Science and technology

INAF researchers also participated in the study

Space. Here is the first direct image of a black hole ejecting a powerful jet of plasma

For the first time astronomers have observed, in the same image, the jet emerging from the black hole at the center of the galaxy Messier 87 and its "shadow".

27/04/2023

An international team of scientists, including researchers from the National Institute of Astrophysics (INAF) has managed for the first time to "frame" together the ring that reveals the precipitation of matter inside the black hole at the center of the galaxy Messier 87 (M87) and its powerful relativistic jet.

M87 is located 55 million light-years away from Earth and its black hole, whose mass is 6.5 billion that of the Sun, was the first to be 'photographed' in 2017 by the Event Horizon Telescope. Previous images had managed to separately capture the region near the black hole and the jet, but this is the first time that both structures have been observed together.

The new image is the result of millimetre wavelength observations made in 2018 with telescopes on the Global Millimetre VLBI Array (GMVA), ESO's Atacama Large Millimeter/submillimeter Array (ALMA) and the Greenland Telescope (GLT).

In the image you can see the base of the powerful jet of plasma and what scientists call the 'shadow' of the black hole: the dark area at the center of the ring that is created when the black hole captures some of the light emitted by the matter in its orbit.

The size of the ring observed by the GMVA network is about 50 percent larger than the Event Horizon Telescope image.

The image was published in Nature and will help astronomers better understand how black holes manage to launch such energetic jets.

"We know that jets are ejected from the region surrounding black holes, but we don't fully understand how this happens," says first author Ru-Sen Lu of the Shanghai Astronomical Observatory in China. "To study it directly, we need to look at the origin of the jet as close to the black hole as possible."

Jae-Young Kim of Kyungpook National University in South Korea and the Max Planck Institute for Radio Astronomy in Germany said: "This new image completes the picture by simultaneously showing the region around the black hole and the jet."

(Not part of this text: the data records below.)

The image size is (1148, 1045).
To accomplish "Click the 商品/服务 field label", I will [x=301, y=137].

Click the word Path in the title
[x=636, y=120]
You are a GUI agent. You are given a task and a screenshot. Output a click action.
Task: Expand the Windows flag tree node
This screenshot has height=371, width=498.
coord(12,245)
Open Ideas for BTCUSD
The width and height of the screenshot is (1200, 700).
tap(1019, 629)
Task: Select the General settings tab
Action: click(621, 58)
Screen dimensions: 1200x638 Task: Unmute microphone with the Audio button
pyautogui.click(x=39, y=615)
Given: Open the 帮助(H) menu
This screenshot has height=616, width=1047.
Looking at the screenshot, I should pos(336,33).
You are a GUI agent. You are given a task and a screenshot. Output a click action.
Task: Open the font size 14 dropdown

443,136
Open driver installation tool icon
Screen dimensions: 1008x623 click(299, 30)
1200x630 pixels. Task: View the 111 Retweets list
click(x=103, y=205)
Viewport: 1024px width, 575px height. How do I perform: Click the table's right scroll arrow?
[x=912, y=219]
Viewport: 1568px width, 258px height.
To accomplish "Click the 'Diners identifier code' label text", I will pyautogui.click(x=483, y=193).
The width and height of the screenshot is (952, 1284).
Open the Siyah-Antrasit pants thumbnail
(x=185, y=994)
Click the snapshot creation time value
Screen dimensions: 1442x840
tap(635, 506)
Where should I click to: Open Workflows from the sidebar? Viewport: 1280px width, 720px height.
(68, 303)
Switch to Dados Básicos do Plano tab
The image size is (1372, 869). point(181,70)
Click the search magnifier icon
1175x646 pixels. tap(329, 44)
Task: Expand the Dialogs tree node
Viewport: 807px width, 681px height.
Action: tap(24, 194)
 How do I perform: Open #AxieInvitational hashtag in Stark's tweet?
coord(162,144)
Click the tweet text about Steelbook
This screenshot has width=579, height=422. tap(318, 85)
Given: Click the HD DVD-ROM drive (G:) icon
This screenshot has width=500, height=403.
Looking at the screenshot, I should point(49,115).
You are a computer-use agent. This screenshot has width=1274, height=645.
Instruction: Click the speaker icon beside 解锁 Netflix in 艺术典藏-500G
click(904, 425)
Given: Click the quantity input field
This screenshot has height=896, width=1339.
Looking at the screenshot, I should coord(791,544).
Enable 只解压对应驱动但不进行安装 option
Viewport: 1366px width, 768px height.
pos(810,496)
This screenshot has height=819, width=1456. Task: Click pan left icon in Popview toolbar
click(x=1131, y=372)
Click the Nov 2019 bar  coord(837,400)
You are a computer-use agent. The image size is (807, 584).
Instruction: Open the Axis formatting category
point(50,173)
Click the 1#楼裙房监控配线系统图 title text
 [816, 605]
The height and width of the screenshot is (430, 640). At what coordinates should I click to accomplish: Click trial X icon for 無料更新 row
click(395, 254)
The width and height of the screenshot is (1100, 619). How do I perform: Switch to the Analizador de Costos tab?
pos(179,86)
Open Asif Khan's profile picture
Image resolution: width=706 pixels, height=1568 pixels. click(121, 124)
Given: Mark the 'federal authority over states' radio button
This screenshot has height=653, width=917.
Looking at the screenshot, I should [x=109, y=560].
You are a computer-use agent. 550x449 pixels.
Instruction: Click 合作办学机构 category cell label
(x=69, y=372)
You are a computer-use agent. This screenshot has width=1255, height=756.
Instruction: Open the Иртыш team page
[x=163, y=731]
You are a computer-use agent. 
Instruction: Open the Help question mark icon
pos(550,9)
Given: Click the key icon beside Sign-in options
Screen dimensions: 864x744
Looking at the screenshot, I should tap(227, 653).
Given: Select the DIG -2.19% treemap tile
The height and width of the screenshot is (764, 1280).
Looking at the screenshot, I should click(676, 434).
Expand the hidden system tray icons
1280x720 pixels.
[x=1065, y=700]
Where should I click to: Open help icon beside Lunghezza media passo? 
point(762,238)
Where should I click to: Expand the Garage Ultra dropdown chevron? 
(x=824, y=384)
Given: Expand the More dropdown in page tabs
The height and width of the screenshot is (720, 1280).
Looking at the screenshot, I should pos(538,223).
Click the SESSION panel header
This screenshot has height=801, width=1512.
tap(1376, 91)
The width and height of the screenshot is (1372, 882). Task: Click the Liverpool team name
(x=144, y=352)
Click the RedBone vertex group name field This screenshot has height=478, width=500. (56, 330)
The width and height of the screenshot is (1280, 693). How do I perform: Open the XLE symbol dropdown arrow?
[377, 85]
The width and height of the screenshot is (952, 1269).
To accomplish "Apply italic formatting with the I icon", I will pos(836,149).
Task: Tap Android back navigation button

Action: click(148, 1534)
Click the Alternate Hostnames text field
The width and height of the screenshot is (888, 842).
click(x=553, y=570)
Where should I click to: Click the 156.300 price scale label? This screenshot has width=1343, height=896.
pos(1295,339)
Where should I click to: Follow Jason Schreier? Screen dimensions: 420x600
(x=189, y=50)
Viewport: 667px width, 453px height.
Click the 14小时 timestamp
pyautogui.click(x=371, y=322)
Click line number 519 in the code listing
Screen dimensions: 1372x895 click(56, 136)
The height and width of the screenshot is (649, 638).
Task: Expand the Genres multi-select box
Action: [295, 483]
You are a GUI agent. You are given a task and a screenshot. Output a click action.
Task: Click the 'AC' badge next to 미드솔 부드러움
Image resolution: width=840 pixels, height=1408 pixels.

Among the authors of the study there are also Gabriele Giovannini and Marcello Giroletti, of the Inaf of Bologna who explain: "The black hole at the center of the galaxy M87 is well known being the first of which an image has been obtained (by the team of the Event Horizon Telescope Eht). We observed it with high sensitivity at a slightly larger wavelength (3.5 mm) and therefore more suitable for detecting the larger structures of the source. The images showed that the ring structure around the black hole is larger than previously believed and that this ring is connected to the relativistic jet seen in M87. For the first time, therefore, we see the connection between the matter surrounding the black hole and the base of the relativistic jet."

The result was achieved thanks to an international network of observatories working together as a virtual telescope the size of the entire planet.

The GMVA consists of 14 radio telescopes in Europe and North America. Two other facilities have been connected to these: the Greenland Telescope and ALMA, of which ESO is a partner. ALMA consists of 66 antennas in the Chilean Atacama Desert and played a key role in these observations.

To correctly capture the real shape of an astronomical object it is important that telescopes are distributed throughout the Earth. GMVA telescopes are mostly aligned from east to west, so ALMA's contribution in the Southern Hemisphere has proved essential to capture the jet and shadow of M87's black hole together.

An observation capability that in the future could give new surprises and new knowledge about the nature of black holes, as Lu explains: "Thanks to ALMA's position and sensitivity, we could detect the shadow of the black hole and at the same time see deeper into the emission of the jet".